Not surprisingly, therefore, the immediate result of this new situation was that some of the Muslims in authority along the Levantine coast sought to protect these interests. Speaking of
Shams al-Khilafa, the governor of Ascalon in 504/1111, Ibn al-Qalanisi mentions that he made a truce with Baldwin, since he preferred trade to battles. ‘Now Shams al-Khilafa was more desirous of trading than of fighting, and inclined to peaceful and friendly relations and the securing of the safety of travellers.’251 Pressures from commercial inactivity could make traders foolhardy. Ibn al-Qalanisi reports for the year 504/1110–11 that ‘a company of travelling merchants, chafing at their prolonged inaction, lost patience and set out from Tinnis, Damietta and Misr [= Fustat] with a great quantity of merchandise and moneys’. They and their goods were, however, soon seized by Frankish vessels.252
Figure 6.61 Border of Fatimid tiraz textile, twelfth century, Egypt
Figure 6.62 Fatimid textile with repeat patterns of lionesses attacked by birds, eleventh century, Egypt
It is significant that merchants as well as religious leaders figured prominently in the various delegations that made their way to Baghdad in the first decade of the twelfth century to protest and ask for help against the Franks from the caliph and the sultan.253 Usama writes in one of his stories that the word burjasi means merchant and that such a person does not fight.254 Nevertheless their livelihood depended on the military classes to create the right conditions for trade.

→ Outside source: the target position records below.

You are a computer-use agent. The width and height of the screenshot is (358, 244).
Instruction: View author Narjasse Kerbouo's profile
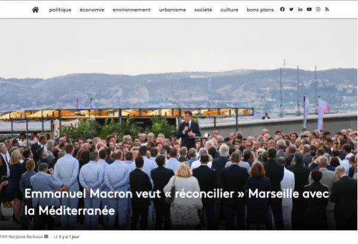(x=26, y=237)

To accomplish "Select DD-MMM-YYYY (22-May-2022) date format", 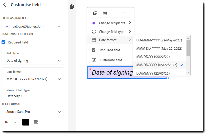I will [x=159, y=40].

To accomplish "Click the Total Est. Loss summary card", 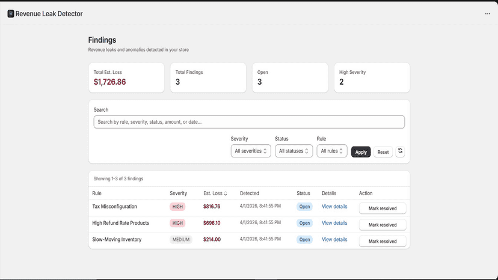I will [x=126, y=78].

The basis of international trade between Europe and the Levant was mutual need, and increased contact at the time of the early Crusades brought an expansion of European-Levantine trade. The Europeans wanted Oriental spices, especially pepper and ginger, which came to the Near East via both land and sea routes, and alum (a fixative) used by Western cloth manufacturers.255 They also imported perfumes, cloth and gold. Conversely, the Muslim world needed timber and iron for constructing ships and weapons of war, such as battering rams and other siege machines, and armaments. They were also keen to acquire linen, silks and woollens from Europe,256 especially in the thirteenth century and thereafter.